Mujeres que desafiaron las normas de su tiempo

Según Navia, algunas de estas mujeres pudieron haber adoptado vestimenta masculina por razones vinculadas al género o al lesbianismo; otras, para encontrarse con un amante, «hacer fechorías» o ejercer mayor autonomía en espacios públicos.

La investigadora dedica un capítulo de su libro a Las damas travestidas de Charcas, donde reúne casos que muestran cómo estas prácticas fueron observadas, registradas y, en algunos casos, castigadas por las autoridades coloniales.

Algunos episodios pasaron desapercibidos, pero otros quedaron consignados con detalle en expedientes judiciales. Esos registros permiten observar no solo las trayectorias individuales, sino también el control social y legal que recaía sobre quienes desafiaban las normas de género de la época.

Los casos registrados en documentos judiciales

Uno de los casos destacados por Navia corresponde al asesinato de Beatriz Gonzáles en 1597, en La Plata. Según los documentos judiciales, fue asesinada por su esposo, un alto funcionario, después de que este descubriera que mantenía una relación de dos años con un amante.

Los archivos señalan que Beatriz visitaba a esa persona «en hábito de hombre, con unos calzones de terciopelo negro y unos zapatos negros y un sombrero negro y un capote de color del sayo que traía vestido».

Otro caso, fechado en 1804, describe la demanda de Martina Bilbao contra Antonio Yta. La mujer sostuvo que había contraído matrimonio cuatro años antes «bajo la creencia de que era varón porque estaba en traje de tal», pero con el tiempo se estableció «que en realidad era mujer vestida de hombre».

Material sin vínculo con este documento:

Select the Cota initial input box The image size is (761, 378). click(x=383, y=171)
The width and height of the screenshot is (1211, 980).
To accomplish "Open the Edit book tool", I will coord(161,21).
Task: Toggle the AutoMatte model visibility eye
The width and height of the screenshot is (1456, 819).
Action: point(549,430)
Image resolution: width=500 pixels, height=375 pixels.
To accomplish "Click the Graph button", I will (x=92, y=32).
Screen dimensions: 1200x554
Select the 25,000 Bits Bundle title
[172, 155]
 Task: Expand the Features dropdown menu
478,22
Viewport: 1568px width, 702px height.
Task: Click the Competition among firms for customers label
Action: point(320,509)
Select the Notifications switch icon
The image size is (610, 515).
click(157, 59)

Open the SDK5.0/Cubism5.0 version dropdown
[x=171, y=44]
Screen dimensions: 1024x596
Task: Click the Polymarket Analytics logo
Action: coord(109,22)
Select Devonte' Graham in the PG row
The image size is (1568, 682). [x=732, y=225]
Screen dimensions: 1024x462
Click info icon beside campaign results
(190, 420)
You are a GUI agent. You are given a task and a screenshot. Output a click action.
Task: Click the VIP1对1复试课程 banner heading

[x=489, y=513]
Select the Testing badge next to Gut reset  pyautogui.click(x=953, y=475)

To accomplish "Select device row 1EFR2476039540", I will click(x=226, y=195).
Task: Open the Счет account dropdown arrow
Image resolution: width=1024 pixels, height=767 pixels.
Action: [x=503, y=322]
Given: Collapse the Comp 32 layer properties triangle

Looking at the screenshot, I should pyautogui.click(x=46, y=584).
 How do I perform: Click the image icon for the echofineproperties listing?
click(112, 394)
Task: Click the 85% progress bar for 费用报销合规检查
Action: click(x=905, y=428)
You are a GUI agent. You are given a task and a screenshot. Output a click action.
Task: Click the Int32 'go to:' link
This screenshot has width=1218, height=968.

Según el expediente, Yta argumentaba que no podía consumar el matrimonio porque había hecho voto de castidad. Sin embargo, tras una confesión, se estableció que su nombre era María Yta y que había vivido como Antonio durante diez años entre Roma, Buenos Aires, Potosí y La Plata.

Navia también menciona una historia de 1635 en Potosí sobre una mujer apodada La Tenienta, quien se vestía de hombre para ingresar a una prisión y participar, junto a su pareja, el carcelero, en maltratos contra los presos. El caso fue considerado escandaloso y terminó en juicio.

Crédito: EFE.

La paradoja de Catalina de Erauso

La investigación estableció diez historias similares en la colonia, según Navia. Para la literata, uno de los aspectos más llamativos es la diferencia entre el destino de Catalina de Erauso y el de otras mujeres registradas en los archivos.

«Hallar a Catalina me ha hecho encontrar a mujeres que, travestidas también en hábito de hombre, realizaban acciones que recibieron condena por el hecho de travestirse o por acciones relativas al travestismo», apuntó.

Navia subraya la paradoja de que De Erauso haya recibido posteriormente reconocimientos de la corona española y se le permitiera volver a ser monja, mientras que otros casos terminaron en persecución y condena.

Esa diferencia, plantea la investigación, permite observar cómo la excepcionalidad de la Monja Alférez fue construida también desde el poder: una figura perdonada, reconocida y convertida en leyenda, frente a otras mujeres cuyos nombres quedaron asociados al castigo, al expediente judicial o al escándalo.

Memoria, género y archivo colonial

El hallazgo de Navia no solo amplía la mirada sobre Catalina de Erauso, sino que también tensiona la forma en que se ha contado la historia colonial.

Los archivos judiciales, muchas veces leídos como registros de delito o transgresión, aparecen aquí como una puerta para reconstruir vidas que quedaron fuera de los relatos oficiales. Mujeres que se vistieron de hombres para circular, amar, escapar de la violencia o participar en espacios negados por las normas de su tiempo.

En ese sentido, Olvido y memoria de Catalina de Erauso propone mirar más allá del personaje legendario y atender a una constelación de historias menos conocidas, pero igualmente reveladoras de las tensiones entre género, poder y vida pública en la colonia.

La investigación boliviana muestra que la Monja Alférez no fue una anomalía aislada. Su historia, al ser revisada desde Charcas, permite recuperar otras voces y trayectorias que también desafiaron los límites impuestos por la sociedad colonial.